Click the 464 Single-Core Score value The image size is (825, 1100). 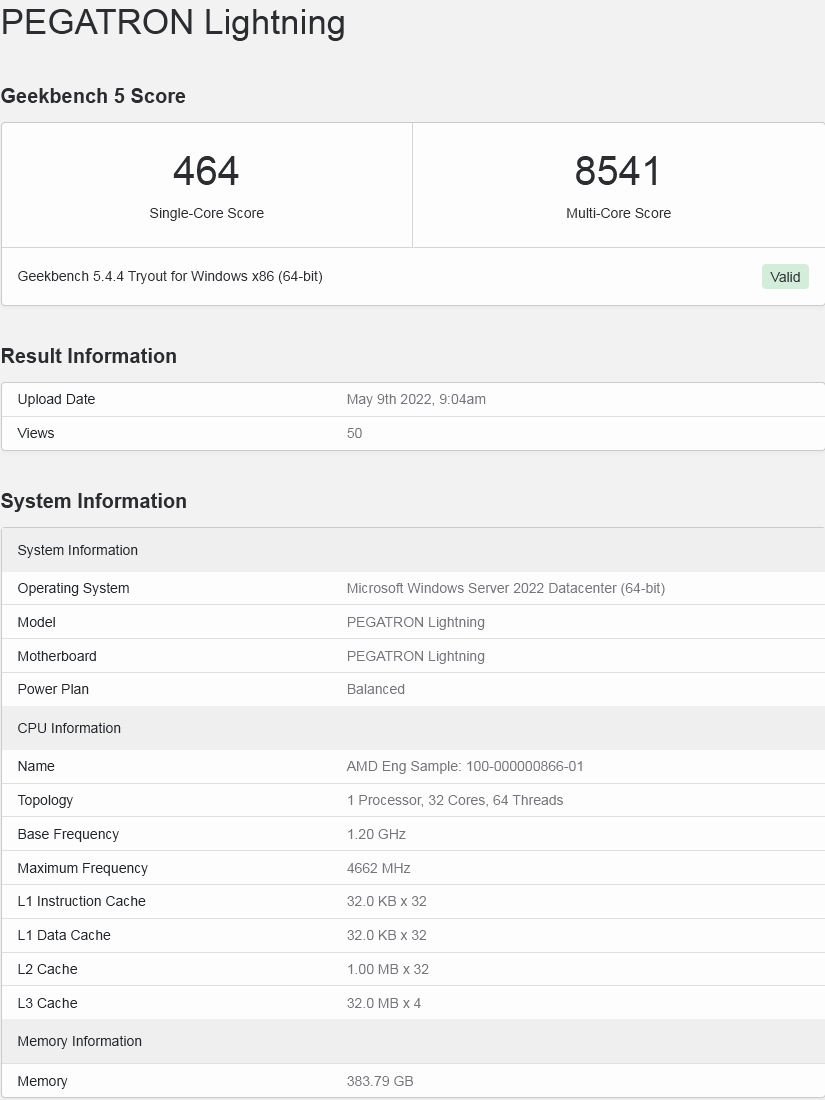click(x=206, y=171)
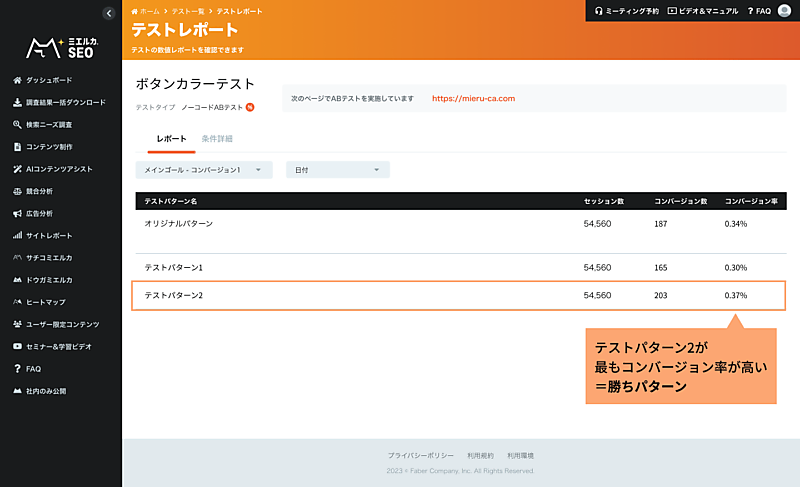800x487 pixels.
Task: Open the https://mieru-ca.com link
Action: pyautogui.click(x=473, y=99)
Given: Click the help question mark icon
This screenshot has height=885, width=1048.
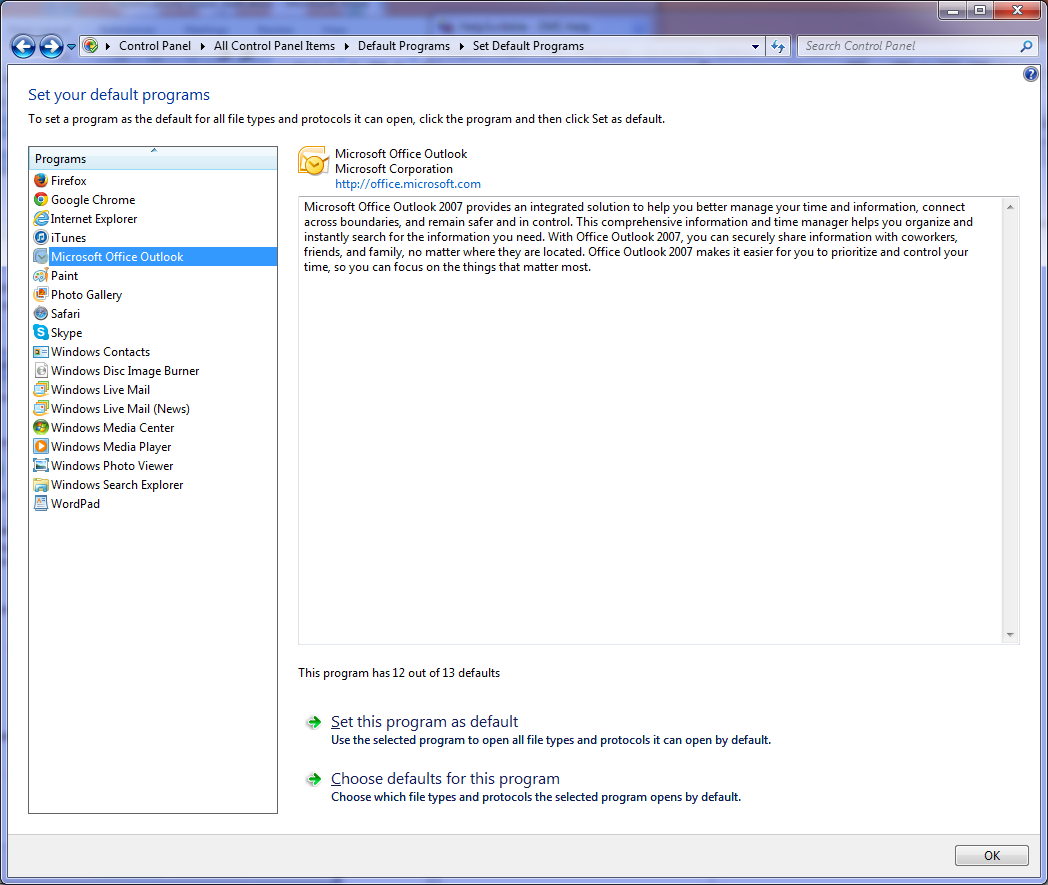Looking at the screenshot, I should (1031, 75).
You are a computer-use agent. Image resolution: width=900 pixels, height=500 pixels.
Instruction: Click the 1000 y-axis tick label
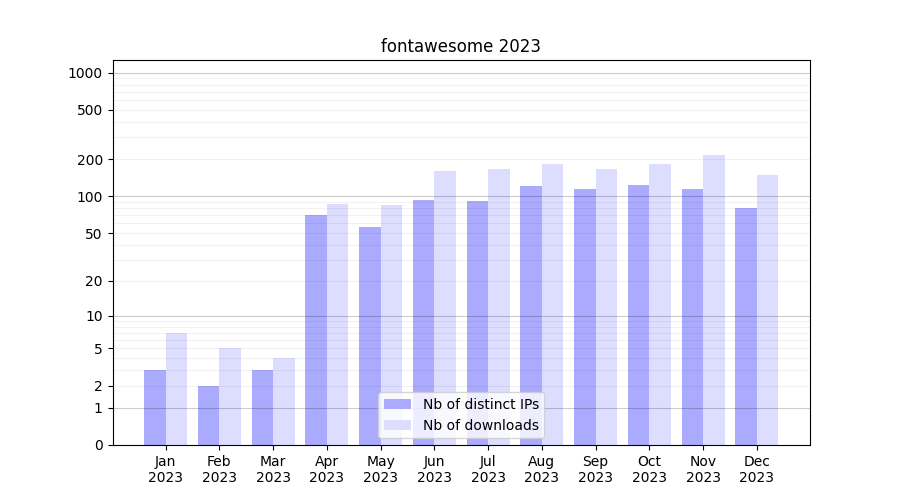85,73
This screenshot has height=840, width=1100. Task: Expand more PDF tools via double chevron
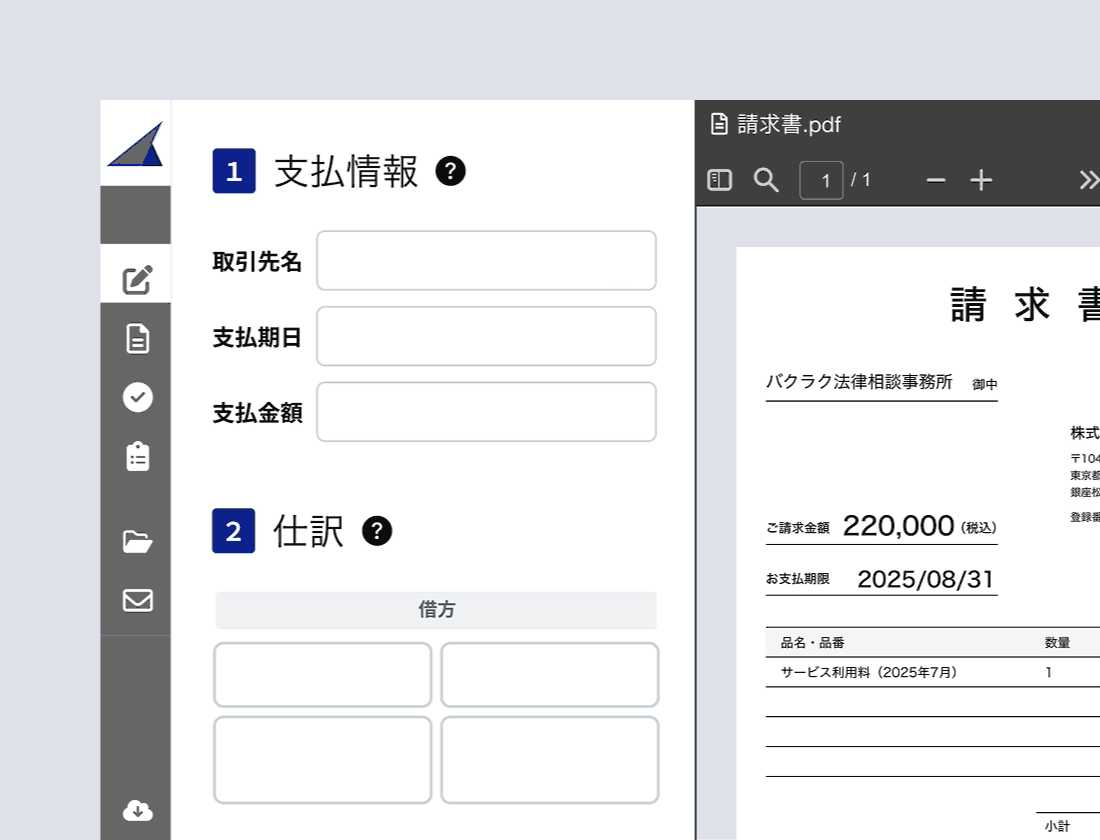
·····
Pictures excluded, copy exactly the lines running from the one with "This screenshot has height=885, width=1048." through the last line of the material.

**Response to the task**.
This screenshot has height=885, width=1048.
Looking at the screenshot, I should (1031, 75).
You are a computer-use agent. Image resolution: width=900 pixels, height=500 pixels.
Instruction: Click the 1000 y-axis tick label
85,73
This screenshot has height=840, width=1100. Task: Expand more PDF tools via double chevron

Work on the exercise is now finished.